Table shows columns for reason, middle class, poor, and rich people and rows for abilities, talents; connections to right people; cunning, cheating; entrepreneurial spirit, courage; fortune, good luck, et cetera, where abilities, talents is 8.0 percent under middle class, is 7.0 percent under poor, and is 13.0 percent under rich people.

Figure 3.1 Pre-aggregated data.

The data in this case is pre-aggregated; that is, the percentages represent the number of people who specified a reason in a social class divided by the total number of people surveyed. Since this is the lowest level of data provided, the numbers are represented accurately.

A common mistake people make is to combine (or aggregate) these measurements even further. For example, you may want to know the overall percentage of people who gave abilities and talents as their reason. The natural thing to do is to remove social strata from the table and take an average across the entire surveyed population. This results in the table shown in Figure 3.2.

Table shows column for reason, under which abilities, talents is 9 percent; connections to right people is 27 percent; cunning, cheating is 21 percent; entrepreneurial spirit, courage is 20 percent; fortune, good luck is 13 percent; good education, high qualification is 26 percent, et cetera.

Figure 3.2 Unweighted average of response rates.

This table tells you that, on average, 9% of people responded that abilities and talents was a reason for success. But this is not accurate because you have not considered the sample size. Taking an average of an average (the original percentage) does not result in a weighted average, which takes into account the sample size (i.e., the number of people from each social stratum who responded to the survey).

If the survey questioned 100 poor people, 200 middle-class people, and 300 rich people, then you could calculate the weighted average by taking each individual percentage, multiplying it by the number of responses, then dividing that result by the overall number of responses.

numbered Display Equation

Using this weighted calculation, you can now calculate the correct overall average, as seen in Figure 3.3.

Formula shows sigma (response rate multiplied by people surveyed)/sigma people surveyed.

Figure 3.3 Weighted average of response rates.

Knowing when your data can and cannot be aggregated is critical to performing accurate analysis. As you can see from these aggregated tables, the numbers differ between the unweighted and weighted average. If your data is pre-aggregated and you are not provided with the sample size, aggregating the data further could yield inaccurate numbers.

Average of Averages

As mentioned previously, aggregating an average to a higher level without appropriately weighting the data could lead to inaccurate representation of the data. Consider Figure 3.4, which Andy created about internet usage trends around the world.

Graph shows years from 2010 to 2015 versus range from 0 to 100 where curve for United States begins at 71.7 on 2010, comes down and to right, goes up and to right, comes down and to right, goes up and to right, and ends at 74.6 on 2015. Line begins at 9.1 on 2010 and ends at 12.3 on 2015.

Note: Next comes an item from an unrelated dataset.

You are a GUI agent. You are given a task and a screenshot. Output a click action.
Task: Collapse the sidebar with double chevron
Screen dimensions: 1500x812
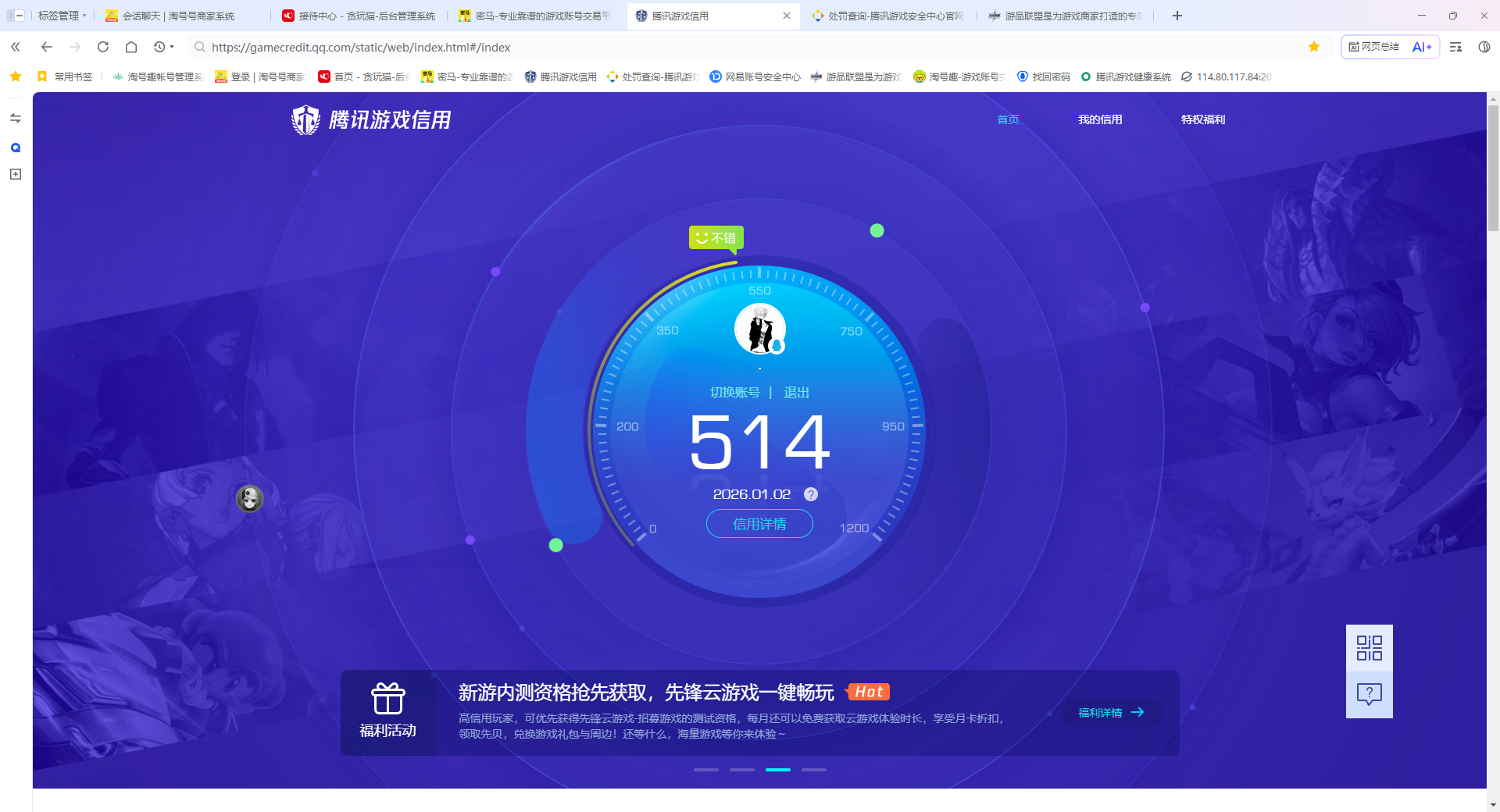point(16,47)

Figure 3.4 Internet access per capita by country.

This data set contains pre-aggregated data of internet usage per 100 people per year per country. Essentially this data can be presented as percentages since its base is 100 people. Looking at an individual country per year provides an accurate picture, because the data was given at that granularity.

However, there is a mistake in calculating worldwide internet usage. The worldwide average was calculated as a straight average of all of the countries for each year. Why is this a problem? It does not account for the population of each country and therefore it is not weighted.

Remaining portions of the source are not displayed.